= Mattessons =

Processed meat business in the UK

Mattessons is a United Kingdom-based manufacturer of processed-meat products, particularly sausages and pâté. The company became famous in the 1970s for its "Mmmm" television adverts, with the strap line "Just try saying Mattessons without saying Mmm."

Mattessons was founded in 1947 by German Rhineland-born, Richard Mattes, a butcher who arrived in England in the 1930s, and his son Werner Mattes. Richard wished to produce an Anglo-version of his homeland's cuisine, although it was only with the end of rationing that he could amend the ingredients to nearer to the Continent's 100% meat. The company developed rapidly, introducing new lines and brands, including Chubs spread in 1966, the first UK pre-packed sliced meat in 1970, and the UK's first pâté in 1971.

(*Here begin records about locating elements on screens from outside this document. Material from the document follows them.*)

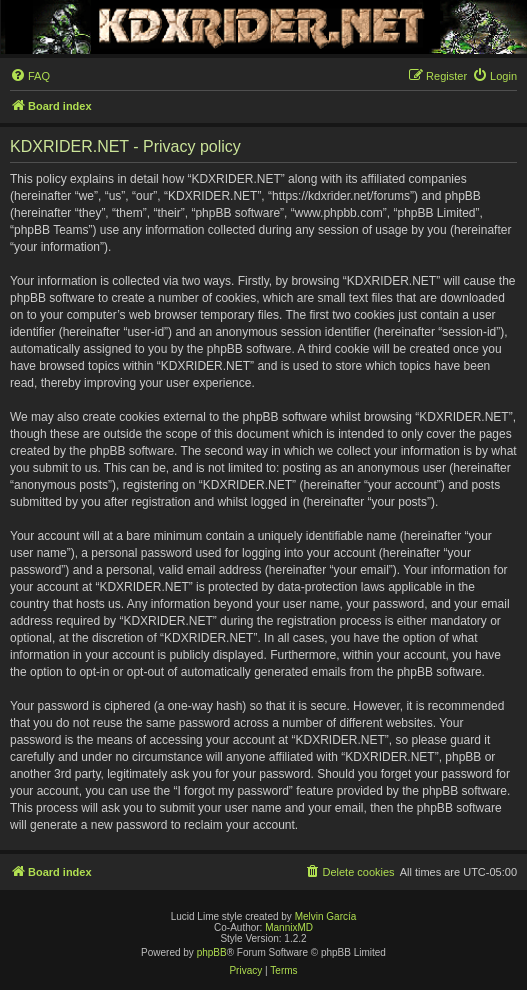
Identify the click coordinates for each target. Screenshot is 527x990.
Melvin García (326, 916)
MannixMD (289, 927)
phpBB (212, 952)
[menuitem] (30, 76)
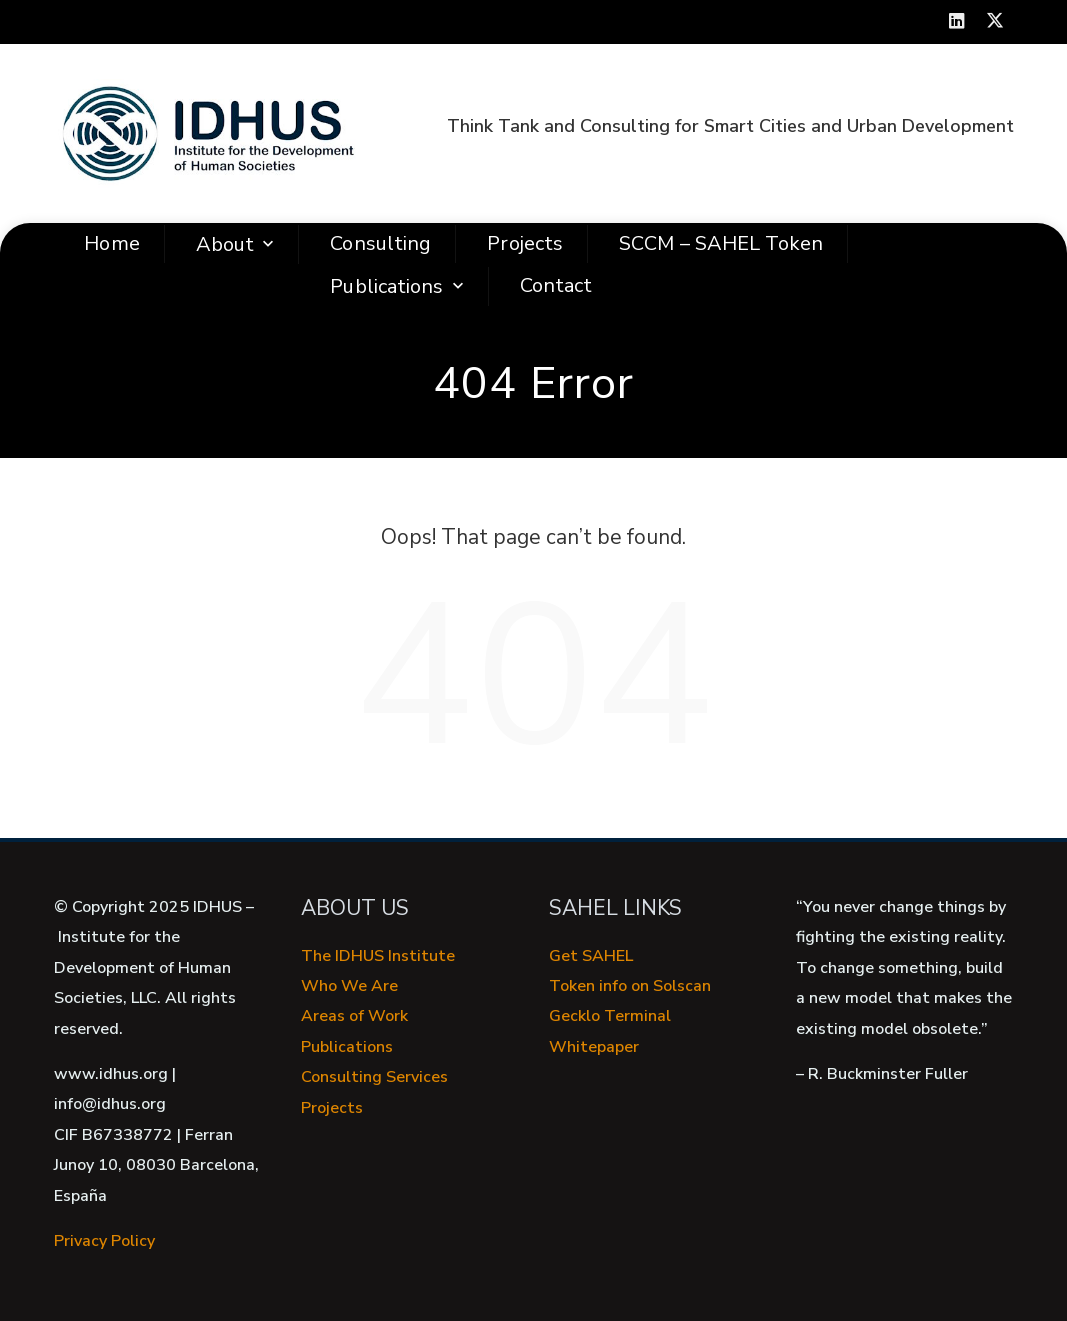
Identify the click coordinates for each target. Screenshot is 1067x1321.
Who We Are (349, 986)
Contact (556, 285)
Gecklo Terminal (610, 1016)
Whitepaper (594, 1047)
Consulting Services (374, 1077)
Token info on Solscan (630, 986)
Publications (398, 286)
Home (111, 243)
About (237, 244)
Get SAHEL (591, 956)
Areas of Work (354, 1016)
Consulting (380, 243)
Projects (525, 243)
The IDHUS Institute (378, 956)
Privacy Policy (104, 1241)
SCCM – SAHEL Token (721, 243)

Taken over by Unilever in 1965, it became part of Unilever Meat Group UK (UMGUK), along with Wall's, Lawsons, and Drings. UMGUK was chaired by Werner Mattes until his retirement in 1986. At that point, Mattessons was merged with the meat side of Wall's to form Mattessons Wall's. In this form it was sold to Kerry Group in 1994.

The brand is still made and distributed throughout the UK and in 2012 advertised its Fridge Raiders product with an advert centred around the Cockney rhyming slang phrase "Hank Marvin" (meaning "starving"). It shows a group of secondary school students making their way home dressed up as said guitarist, playing Fender Stratocaster guitars.